In back-country areas, damage is still being discovered. For example, floods washed out a metal footbridge that spans the South Fork of the San Joaquin River near Florence Lake, eliminating a key crossing used by John Muir Trail and Pacific Crest Trail hikers.

Yosemite National Park remains open (though not via Highway 120), and its world-famous waterfalls are sure to be gushing till mid-summer. Just don’t expect to be driving Tioga Road anytime soon. My prediction for the opening is June 30.

Despite the abundance of mountain snow, Fresno-area boaters and fishermen are having to cope with near minimum pool levels at Millerton and Pine Flat lakes as operators make room for the expected melt. That’s no fun when you want to go wakeboarding or catch a bass.
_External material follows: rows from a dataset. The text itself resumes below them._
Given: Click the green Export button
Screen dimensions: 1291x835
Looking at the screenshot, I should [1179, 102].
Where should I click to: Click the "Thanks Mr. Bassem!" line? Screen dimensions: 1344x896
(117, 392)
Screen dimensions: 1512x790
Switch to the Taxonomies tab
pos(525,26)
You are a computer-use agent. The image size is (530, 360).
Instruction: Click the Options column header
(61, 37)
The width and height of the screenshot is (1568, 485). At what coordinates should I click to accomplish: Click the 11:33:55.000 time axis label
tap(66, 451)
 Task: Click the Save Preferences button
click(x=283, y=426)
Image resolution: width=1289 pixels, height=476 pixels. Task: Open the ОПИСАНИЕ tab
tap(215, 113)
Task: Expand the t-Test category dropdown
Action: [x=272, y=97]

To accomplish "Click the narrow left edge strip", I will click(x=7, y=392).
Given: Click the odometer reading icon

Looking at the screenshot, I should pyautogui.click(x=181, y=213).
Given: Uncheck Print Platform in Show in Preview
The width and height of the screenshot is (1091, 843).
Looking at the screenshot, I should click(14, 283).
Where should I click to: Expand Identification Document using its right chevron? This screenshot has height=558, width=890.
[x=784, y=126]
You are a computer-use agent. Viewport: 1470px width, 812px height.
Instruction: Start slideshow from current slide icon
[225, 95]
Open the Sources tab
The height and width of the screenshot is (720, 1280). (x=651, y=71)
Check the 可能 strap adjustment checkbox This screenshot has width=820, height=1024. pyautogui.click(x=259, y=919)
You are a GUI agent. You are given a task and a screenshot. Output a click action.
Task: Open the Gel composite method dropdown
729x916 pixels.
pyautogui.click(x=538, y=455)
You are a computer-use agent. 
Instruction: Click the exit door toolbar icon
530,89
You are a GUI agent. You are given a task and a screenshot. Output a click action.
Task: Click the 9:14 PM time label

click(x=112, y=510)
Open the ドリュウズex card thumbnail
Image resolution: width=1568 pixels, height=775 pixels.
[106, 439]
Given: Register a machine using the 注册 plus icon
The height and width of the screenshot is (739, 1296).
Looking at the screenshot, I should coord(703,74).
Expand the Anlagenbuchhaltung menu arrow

And below those respective dams, the lower San Joaquin and Kings rivers remain off-limits to kayaking, canoeing, floating and swimming due to high flow levels. Since Fresno County Sheriff John Zanoni’s order went into effect March 14, some seven citations have been issued.

As a whole, 2023 might go down as the worst, most restrictive season of summer recreation in decades.

A picnic bench and bear box lay upended following a flood that overwhelmed the South Fork Campground in California’s Sequoia National Park. Photographed on Jan. 15, 2023.
A picnic bench and bear box lay upended following a flood that overwhelmed the South Fork Campground in California’s Sequoia National Park. Photographed on Jan. 15, 2023.

Restrictions over management

Even though it might be tempting to label these setbacks as a one-year occurrence, caused by a huge amount of snow, they’re actually the continuance of a trend.

More and more, particularly in national forests, officials are opting for restrictions over active land management. Simply because it’s easier (i.e. more cost effective and less risky) to lock a gate and put up a “closed” sign than do the work necessary to get areas and sites open. Or trusting people to recreate responsibly.

Recall those two pages of closed roads, campgrounds and trails in the Sierra National Forest. I’d estimate half have been on that list for multiple years, starting with the massive tree die-off of 2016-17 and continuing through heavy wind events and multiple forest fires.

When will they reopen? In the neighboring Sequoia National Forest, the answer is eight years and counting. That’s how long the 45,000-acre Monarch Wilderness has been off-limits to the public — since the 2015 Rough Fire.

Eight years? That’s ridiculous.

While it might be easy to blame the forest supervisors who sign these orders — Dean Gould in the Sierra National Forest and Teresa Benson in the Sequoia — the real fault lies in Washington, D.C., where Congress continually fails to provide federal land managers with the funding to properly do their jobs.

Sound off to Congress

As it happens, those of us who enjoy these areas are represented by two individuals well-positioned to do something: House Speaker Kevin McCarthy and Congressman Tom McClintock, a member of the Subcommittee of Federal Lands that controls the purse strings of both the National Park Service and the U.S. Forest Service.

“Republicans on the Subcommittee are working to expand and protect opportunities for all Americans to enjoy our beautiful public lands, ensuring they are available for recreational opportunities and economic development,” its website says.

No better time for McClintock, whose district includes Yosemite, the Sierra National Forest and most of Kings Canyon, to put some action behind those words. With the support of McCarthy, whose district spans Sequoia National Park, the Sequoia National Forest and Giant Sequoia National Monument.

Unfortunately, the issue appears to be well down either congressman’s current set of priorities. So it’s up to constituents to speak up, in our loudest and most demanding voices, that closure cannot be a land management strategy.

Or else the roads to Cedar Grove and Mineral King, two of the most scenic places on earth, won’t be drivable anytime soon. And the public’s right to access federally owned lands will continue to erode.

Cliffs rise above the valley floor near the River Trail at Road’s End in Kings Canyon National Park’s Cedar Grove on Friday, June 7, 2019.
Cliffs rise above the valley floor near the River Trail at Road’s End in Kings Canyon National Park’s Cedar Grove on Friday, June 7, 2019.